MEMPHIS, TN (WMC) - The man accused of shooting and killing a Memphis police officer is behind bars on a $9 million bond.
Tremaine Wilbourn was booked into the Shelby County Jail before the sun came up Tuesday morning.
Wilbourn will appear before a Shelby County judge via video arraignment Wednesday.
Defense lawyer Juni Ganguli, who is not Wilbourn's attorney, said Wilbourn does not have much of a case.
"If he's convicted of first degree murder, he will spend his life in custody," Ganguli said.
Wilbourn had been on the run since Saturday. That's when police said he shot and killed officer Sean Bolton before carjacking a person driving a silver Honda.

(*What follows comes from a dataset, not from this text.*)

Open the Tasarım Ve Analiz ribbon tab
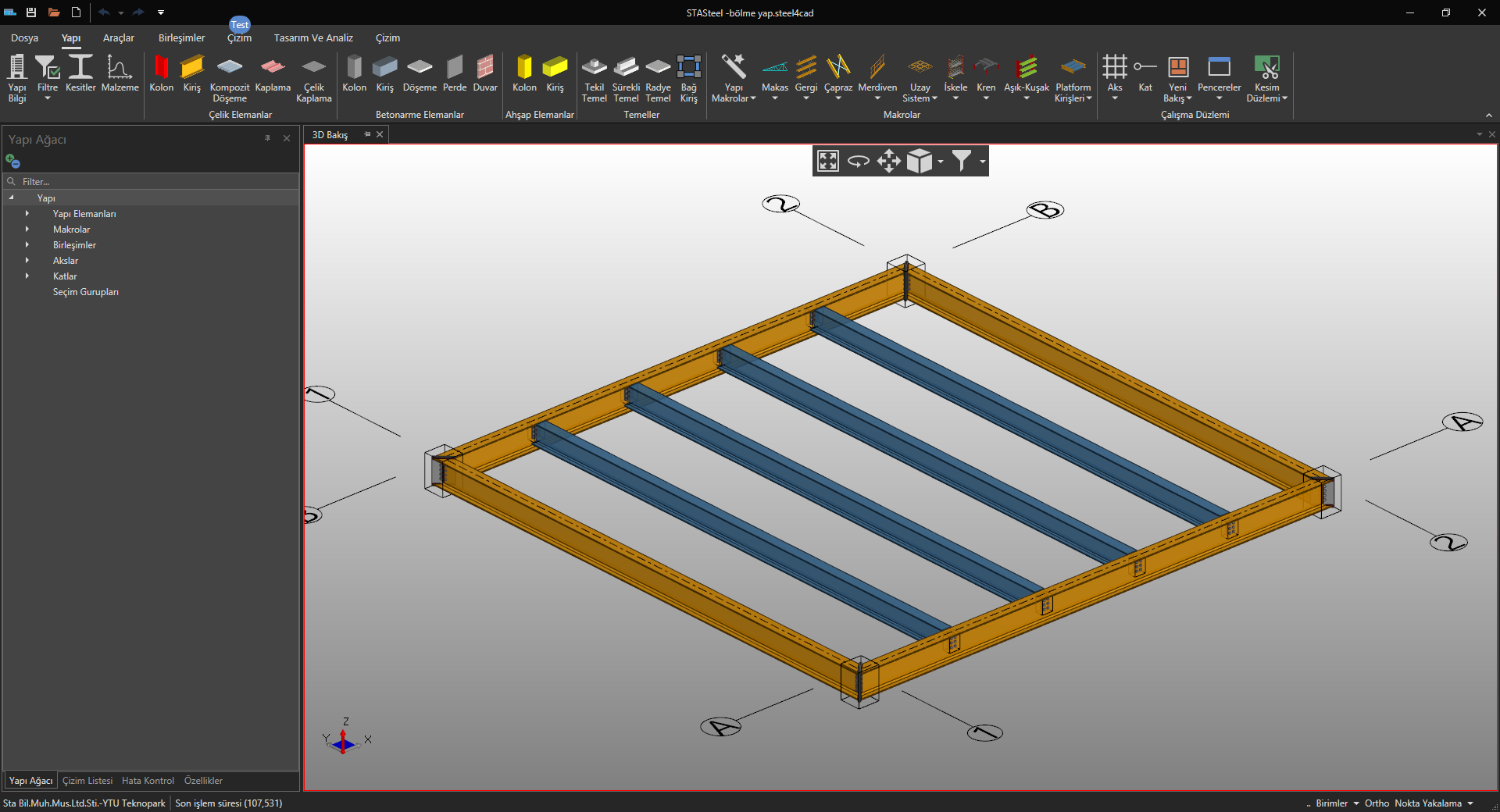 coord(312,37)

"If he's convicted, I would think the chances of him serving the death penalty would be very high," Ganguli said.
Monday police believed they were closing in on Wilbourn, but his family convinced him to turn himself in before things turned violent.
Wilbourn's family is standing by him, saying he was defending himself that night.

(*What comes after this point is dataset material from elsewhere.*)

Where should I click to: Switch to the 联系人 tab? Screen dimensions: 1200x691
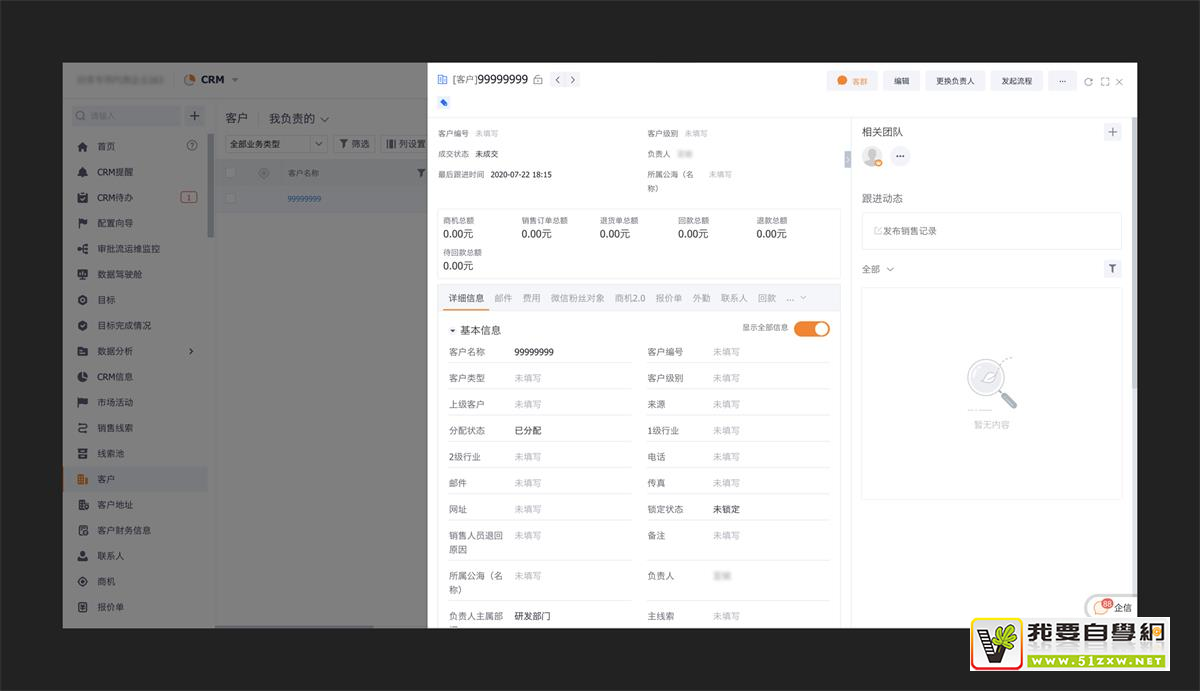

"The police was (sic) out there roughing him up too. You know how they do--trying to do you any kind of way," Wilbourn's sister Callie Watkins said.
However Wilbourn's history is far from clean. He's been convicted of bank robbery and aggravated robbery on different occasions. Plus, he violated his probation back in 2014.

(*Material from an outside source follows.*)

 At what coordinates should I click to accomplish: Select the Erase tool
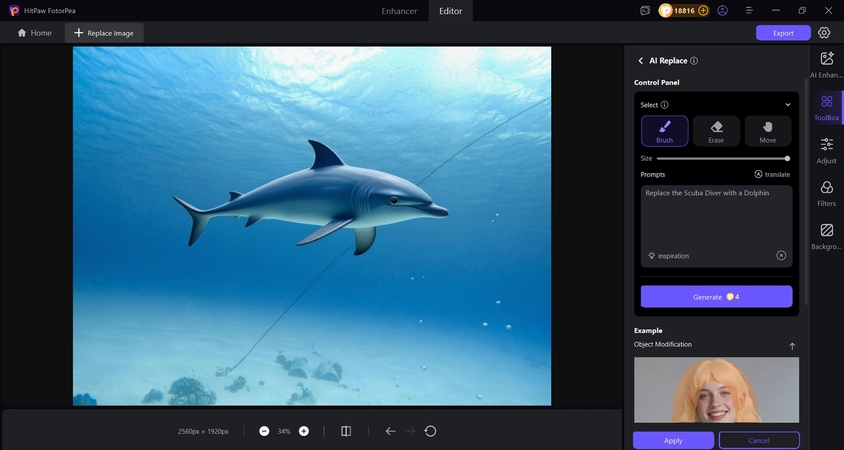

Now, Wilbourn faces charges of first-degree murder.
The reward for Wilbourn's capture was reportedly at almost $50,000. Since Wilbourn turned himself in, there is no reward for his capture. The city received many donations from private donors, but since the donations had not yet been collected, they will not need to be returned.
"Legally, there is no self-defense. I say that because legally, as a convicted felon, a person cannot under any circumstances possess a firearm," Ganguli said.
Later this week, thousands of people will turn out to show their support for the man Wilbourn is accused of killing.
Officer Sean Bolton's visitation is set for Wednesday at 6 at Hope Presbyterian Church. His funeral will be Thursday at Bellevue Baptist Church starting at 11 a.m.
"He ran into a guy that made up his mind that 'I'm on parole and I do not want to go back to jail and even if I have to kill a police officer to prevent that, I'm willing to do that,'" Ganguli said.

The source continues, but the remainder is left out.